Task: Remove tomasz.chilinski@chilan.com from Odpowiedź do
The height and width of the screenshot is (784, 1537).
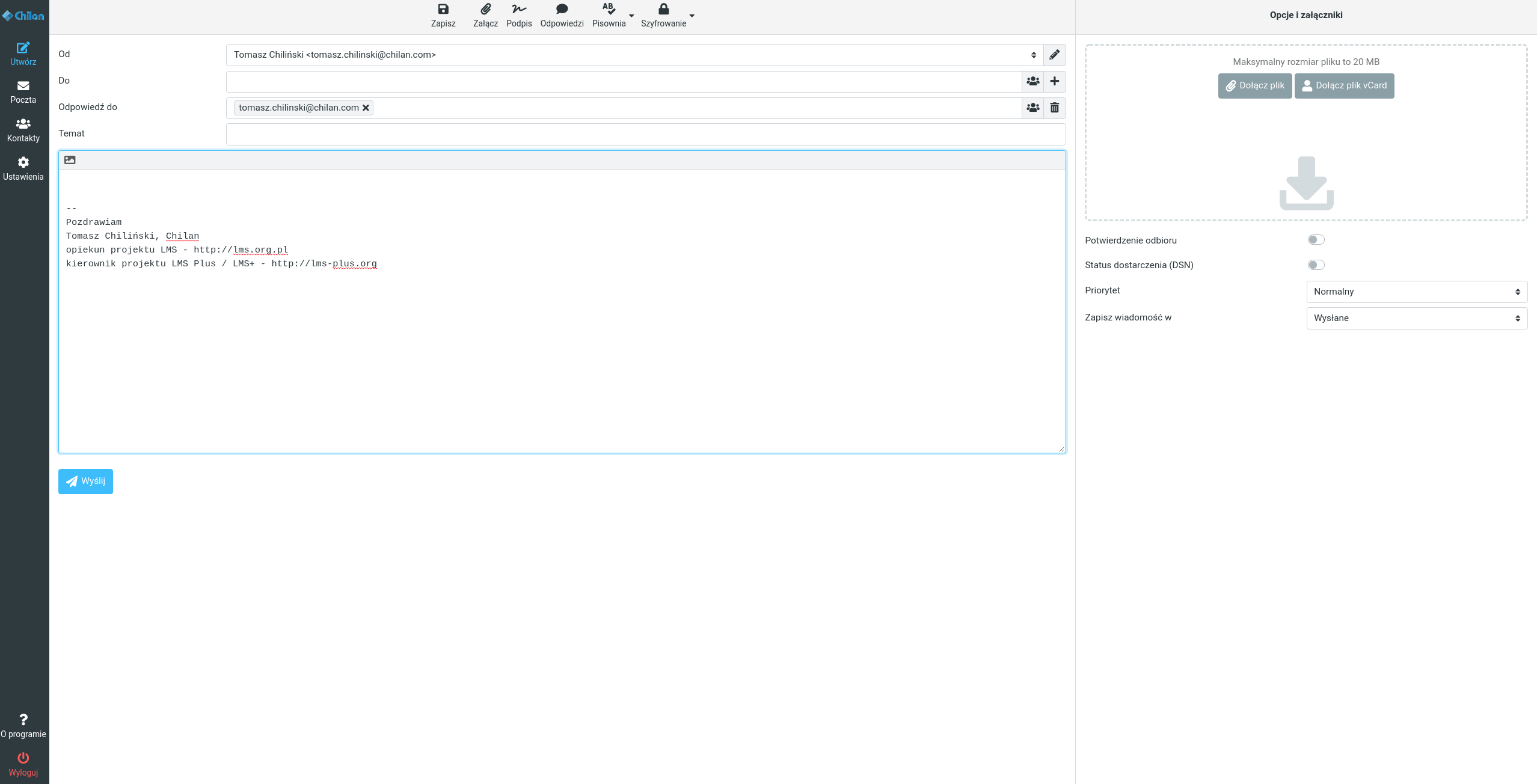Action: coord(367,108)
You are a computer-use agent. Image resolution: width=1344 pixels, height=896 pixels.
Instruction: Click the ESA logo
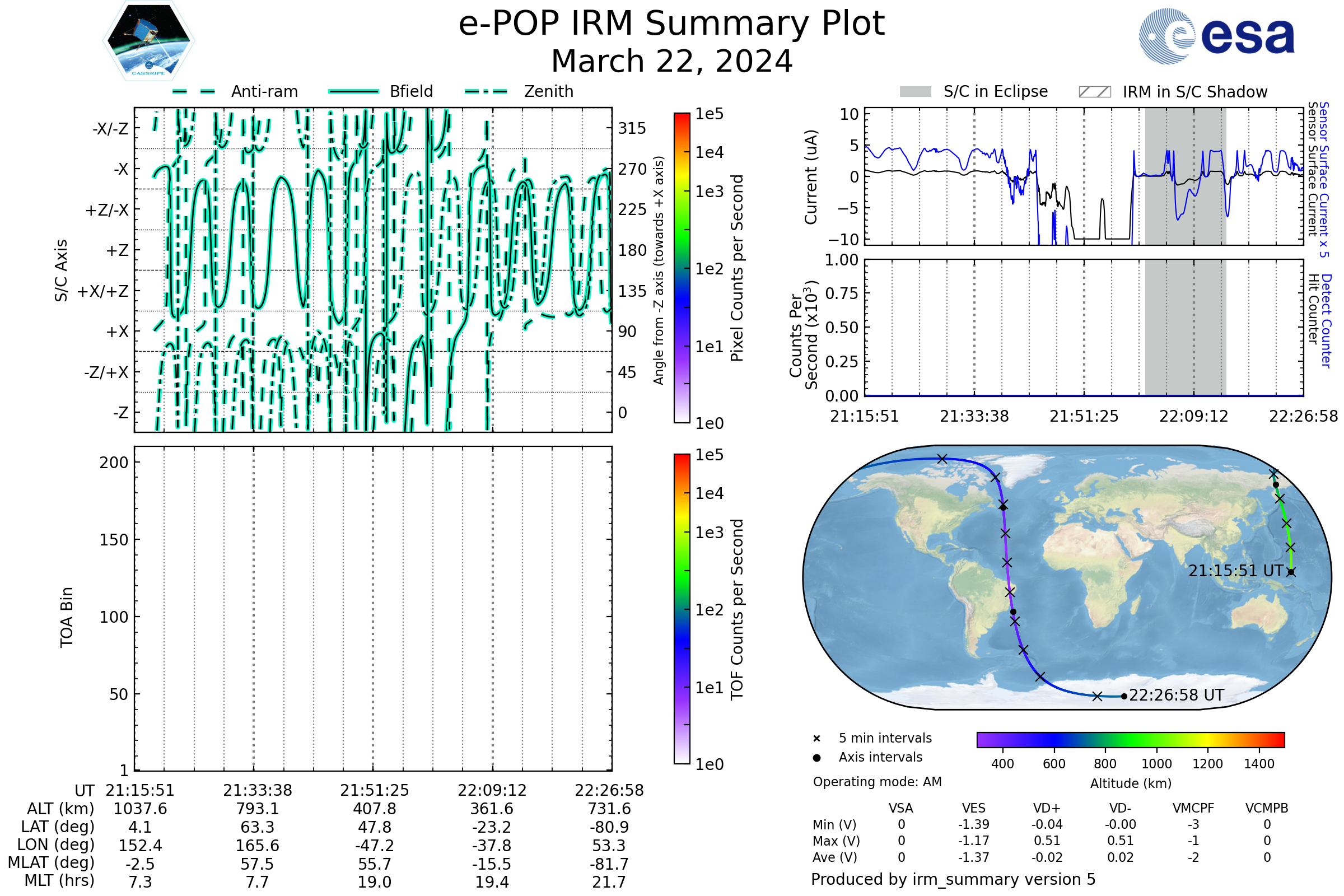(x=1216, y=36)
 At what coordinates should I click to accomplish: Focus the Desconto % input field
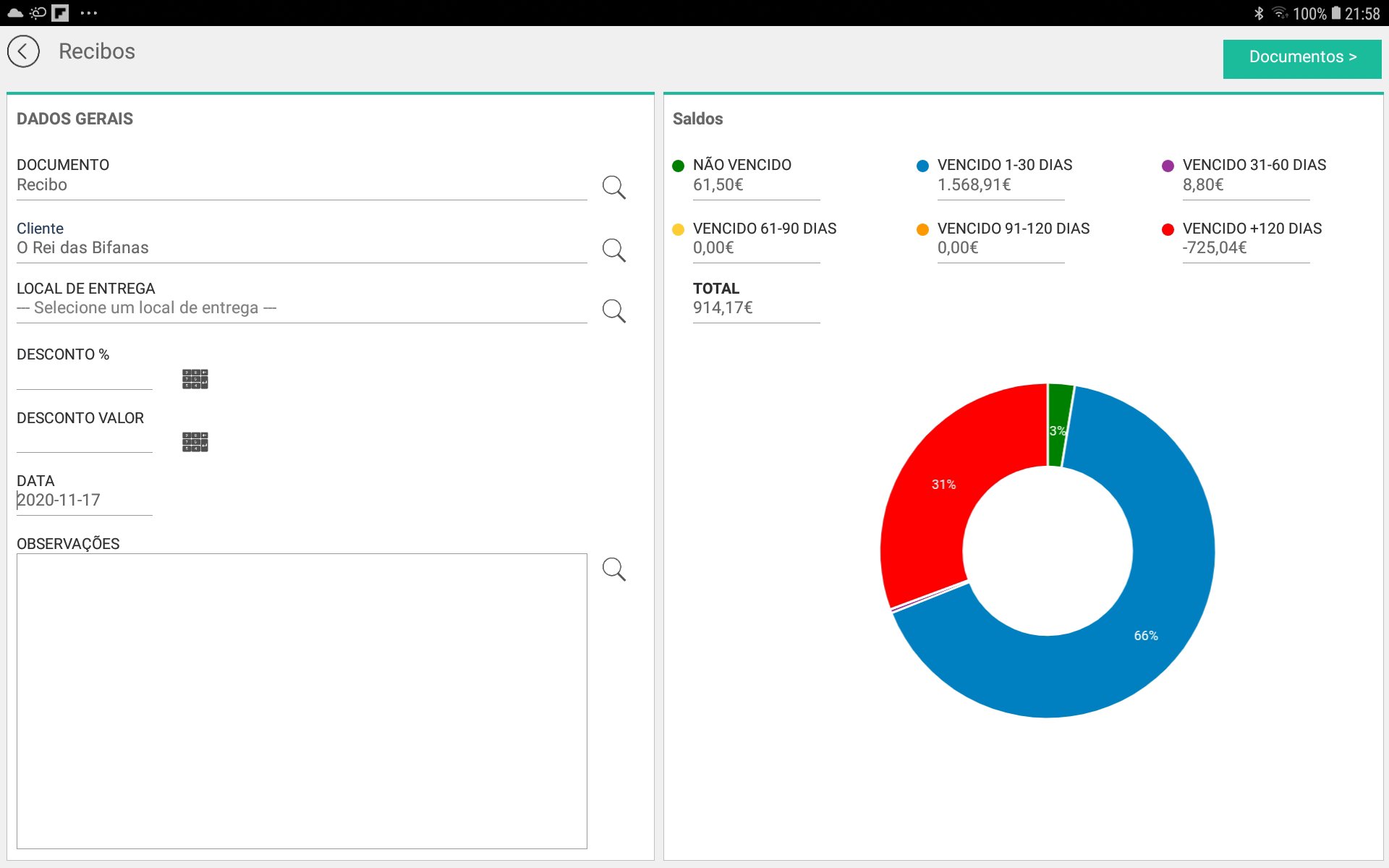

......

What you will do: Once you find the line that contains "The height and", give it again along with every later line through the end of the data, word for word, minus the pictures.

Task solution:
The height and width of the screenshot is (784, 1537).
Action: coord(367,108)
You are a computer-use agent. Image resolution: width=1344 pixels, height=896 pixels.
Instruction: Click the ESA logo
(x=1216, y=36)
 At what coordinates should I click to accomplish: Focus the Desconto % input field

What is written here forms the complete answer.